Yes.  A Byzantine and stationary age is possible yet.  Perhaps we are now entering upon it; an age in which mankind shall be satisfied with the “triumphs of science,” and shall look merely to the greatest comfort (call it not happiness) of the greatest number; and like the debased Jews of old, “having found the life of their hand, be therewith content,” no matter in what mud-hole of slavery and superstition.

But one hope there is, and more than a hope—one certainty, that however satisfied enlightened public opinion may become with the results of science, and the progress of the human race, there will be always a more enlightened private opinion or opinions, which will not be satisfied therewith at all; a few men of genius, a few children of light, it may be a few persecuted, and a few martyrs for new truths, who will wish the world not to rest and be thankful, but to be discontented with itself, ashamed of itself, striving and toiling upward, without present hope of gain, till it has reached that unknown goal which Bacon saw afar off, and like all other heroes, died in faith, not having received the promises, but seeking still a polity which has foundations, whose builder and maker is God.

These will be the men of science, whether physical or spiritual.  Not merely the men who utilise and apply that which is known (useful as they plainly are), but the men who themselves discover that which was unknown, and are generally deemed useless, if not hurtful, to their race.  They will keep the sacred lamp burning unobserved in quiet studies, while all the world is gazing only at the gaslights flaring in the street.  They will pass that lamp on from hand to hand, modestly, almost stealthily, till the day comes round again, when the obscure student shall be discovered once more to be, as he has always been, the strongest man on earth.  For they follow a mistress whose footsteps may often slip, yet never fall; for she walks forward on the eternal facts of Nature, which are the acted will of God.  A giantess she is; young indeed, but humble as yet: cautious and modest beyond her years.  She is accused of trying to scale Olympus, by some who fancy that they have already scaled it themselves, and will, of course, brook no rival in their fancied monopoly of wisdom.
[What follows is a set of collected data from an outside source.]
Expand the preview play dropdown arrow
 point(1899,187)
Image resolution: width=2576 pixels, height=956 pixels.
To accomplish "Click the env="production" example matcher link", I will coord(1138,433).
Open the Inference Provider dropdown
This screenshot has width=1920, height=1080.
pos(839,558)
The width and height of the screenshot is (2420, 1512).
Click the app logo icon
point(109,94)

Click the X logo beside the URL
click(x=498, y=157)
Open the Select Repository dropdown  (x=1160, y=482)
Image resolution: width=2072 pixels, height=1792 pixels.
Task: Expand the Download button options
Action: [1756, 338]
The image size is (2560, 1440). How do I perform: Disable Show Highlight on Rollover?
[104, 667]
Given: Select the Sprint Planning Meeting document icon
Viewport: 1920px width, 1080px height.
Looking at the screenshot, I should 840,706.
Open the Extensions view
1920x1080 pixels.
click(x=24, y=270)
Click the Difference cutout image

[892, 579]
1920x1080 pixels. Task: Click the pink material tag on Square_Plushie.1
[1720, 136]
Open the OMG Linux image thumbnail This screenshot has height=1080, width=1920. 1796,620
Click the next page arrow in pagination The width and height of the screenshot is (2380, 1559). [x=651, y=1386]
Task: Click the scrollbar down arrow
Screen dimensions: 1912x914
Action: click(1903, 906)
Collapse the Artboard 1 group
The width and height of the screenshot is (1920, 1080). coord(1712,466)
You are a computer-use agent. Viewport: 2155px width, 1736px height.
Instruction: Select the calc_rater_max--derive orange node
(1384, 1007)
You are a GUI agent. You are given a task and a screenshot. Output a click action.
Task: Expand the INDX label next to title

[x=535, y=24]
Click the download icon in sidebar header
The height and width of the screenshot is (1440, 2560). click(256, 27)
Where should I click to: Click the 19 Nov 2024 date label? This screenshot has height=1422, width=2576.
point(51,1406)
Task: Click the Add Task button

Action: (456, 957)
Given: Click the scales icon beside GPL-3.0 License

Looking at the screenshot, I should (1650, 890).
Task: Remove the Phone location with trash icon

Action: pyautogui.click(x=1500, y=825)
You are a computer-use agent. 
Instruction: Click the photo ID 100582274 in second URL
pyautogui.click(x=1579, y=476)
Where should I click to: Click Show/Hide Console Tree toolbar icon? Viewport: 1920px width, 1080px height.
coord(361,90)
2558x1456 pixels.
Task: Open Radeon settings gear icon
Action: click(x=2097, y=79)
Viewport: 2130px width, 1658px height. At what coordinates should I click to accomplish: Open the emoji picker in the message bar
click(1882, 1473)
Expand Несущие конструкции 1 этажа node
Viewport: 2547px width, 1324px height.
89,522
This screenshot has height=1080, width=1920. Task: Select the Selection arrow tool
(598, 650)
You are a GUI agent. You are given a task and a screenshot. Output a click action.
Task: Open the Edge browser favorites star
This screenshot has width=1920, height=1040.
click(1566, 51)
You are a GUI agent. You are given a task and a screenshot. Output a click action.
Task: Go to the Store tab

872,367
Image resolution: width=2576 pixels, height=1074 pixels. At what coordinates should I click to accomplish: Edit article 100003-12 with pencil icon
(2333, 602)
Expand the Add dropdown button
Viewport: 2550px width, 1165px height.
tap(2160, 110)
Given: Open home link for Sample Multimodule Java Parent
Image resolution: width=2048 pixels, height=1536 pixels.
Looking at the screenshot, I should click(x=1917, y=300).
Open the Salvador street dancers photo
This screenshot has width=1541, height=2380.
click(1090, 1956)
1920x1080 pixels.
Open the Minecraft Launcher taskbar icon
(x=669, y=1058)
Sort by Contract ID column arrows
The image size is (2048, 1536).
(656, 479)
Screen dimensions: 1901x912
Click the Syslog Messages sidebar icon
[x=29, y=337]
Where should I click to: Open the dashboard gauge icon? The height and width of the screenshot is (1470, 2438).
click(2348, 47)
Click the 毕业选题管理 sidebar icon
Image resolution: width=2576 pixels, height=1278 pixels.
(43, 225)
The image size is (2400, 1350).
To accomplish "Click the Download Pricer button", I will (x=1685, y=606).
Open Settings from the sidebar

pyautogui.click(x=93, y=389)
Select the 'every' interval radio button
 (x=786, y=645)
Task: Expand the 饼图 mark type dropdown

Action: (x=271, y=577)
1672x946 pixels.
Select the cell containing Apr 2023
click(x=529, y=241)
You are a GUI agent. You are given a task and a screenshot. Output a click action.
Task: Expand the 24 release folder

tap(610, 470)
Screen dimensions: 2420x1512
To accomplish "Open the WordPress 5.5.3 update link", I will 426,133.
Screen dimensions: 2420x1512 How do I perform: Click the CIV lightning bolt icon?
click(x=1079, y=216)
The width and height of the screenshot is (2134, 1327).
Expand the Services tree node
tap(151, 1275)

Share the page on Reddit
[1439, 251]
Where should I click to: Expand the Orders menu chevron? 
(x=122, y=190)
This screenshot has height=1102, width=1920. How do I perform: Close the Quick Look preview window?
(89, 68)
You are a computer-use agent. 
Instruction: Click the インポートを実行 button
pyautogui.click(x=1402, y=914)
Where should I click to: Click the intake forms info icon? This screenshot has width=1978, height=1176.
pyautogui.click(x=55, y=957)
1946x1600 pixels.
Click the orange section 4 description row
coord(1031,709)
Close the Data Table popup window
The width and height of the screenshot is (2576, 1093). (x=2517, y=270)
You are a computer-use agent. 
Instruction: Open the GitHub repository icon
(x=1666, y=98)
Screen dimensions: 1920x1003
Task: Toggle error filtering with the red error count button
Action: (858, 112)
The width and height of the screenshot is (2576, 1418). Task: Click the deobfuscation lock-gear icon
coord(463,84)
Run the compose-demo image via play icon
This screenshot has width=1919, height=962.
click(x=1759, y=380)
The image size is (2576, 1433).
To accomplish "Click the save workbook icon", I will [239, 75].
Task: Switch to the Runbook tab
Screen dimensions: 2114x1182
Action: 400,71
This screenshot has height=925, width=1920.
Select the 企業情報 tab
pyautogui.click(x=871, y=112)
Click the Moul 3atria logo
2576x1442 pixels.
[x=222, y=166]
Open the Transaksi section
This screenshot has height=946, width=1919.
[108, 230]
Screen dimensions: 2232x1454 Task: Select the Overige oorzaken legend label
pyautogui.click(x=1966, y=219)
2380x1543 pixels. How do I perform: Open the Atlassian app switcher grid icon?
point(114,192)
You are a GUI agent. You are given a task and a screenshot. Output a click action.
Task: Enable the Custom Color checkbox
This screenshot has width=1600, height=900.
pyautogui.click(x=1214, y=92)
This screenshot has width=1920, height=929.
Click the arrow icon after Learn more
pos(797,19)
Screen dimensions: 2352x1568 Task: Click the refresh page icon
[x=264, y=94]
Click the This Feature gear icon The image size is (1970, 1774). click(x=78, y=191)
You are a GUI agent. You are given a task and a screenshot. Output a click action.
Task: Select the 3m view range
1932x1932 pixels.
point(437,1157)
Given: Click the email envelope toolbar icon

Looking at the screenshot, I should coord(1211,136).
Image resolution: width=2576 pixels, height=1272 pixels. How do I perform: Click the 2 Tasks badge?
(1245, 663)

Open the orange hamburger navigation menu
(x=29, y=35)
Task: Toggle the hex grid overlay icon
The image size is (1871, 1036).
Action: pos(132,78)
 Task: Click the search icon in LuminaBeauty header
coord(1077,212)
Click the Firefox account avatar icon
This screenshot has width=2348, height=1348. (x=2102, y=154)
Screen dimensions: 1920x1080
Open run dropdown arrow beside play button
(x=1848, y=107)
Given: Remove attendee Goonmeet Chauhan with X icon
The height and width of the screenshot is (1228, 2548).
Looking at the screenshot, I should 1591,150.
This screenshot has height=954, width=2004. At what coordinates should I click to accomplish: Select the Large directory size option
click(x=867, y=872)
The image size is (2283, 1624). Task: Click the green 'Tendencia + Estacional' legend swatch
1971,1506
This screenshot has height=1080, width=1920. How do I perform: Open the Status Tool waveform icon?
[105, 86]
The accusation, I believe, is unjust.  And yet science may scale Olympus after all.  Without intending it, almost without knowing it, she may find herself hereafter upon a summit of which she never dreamed; surveying the universe of God in the light of Him who made it and her, and remakes them both for ever and ever.  On that summit she may stand hereafter, if only she goes on, as she goes now, in humility and in patience; doing the duty which lies nearest her; lured along the upward road, not by ambition, vanity, or greed, but by reverent curiosity for every new pebble, and flower, and child, and savage, around her feet.


{1}  Mr. H. Reeve’s translation of De Tocqueville’s “France before the Revolution of 1789.”  p. 280.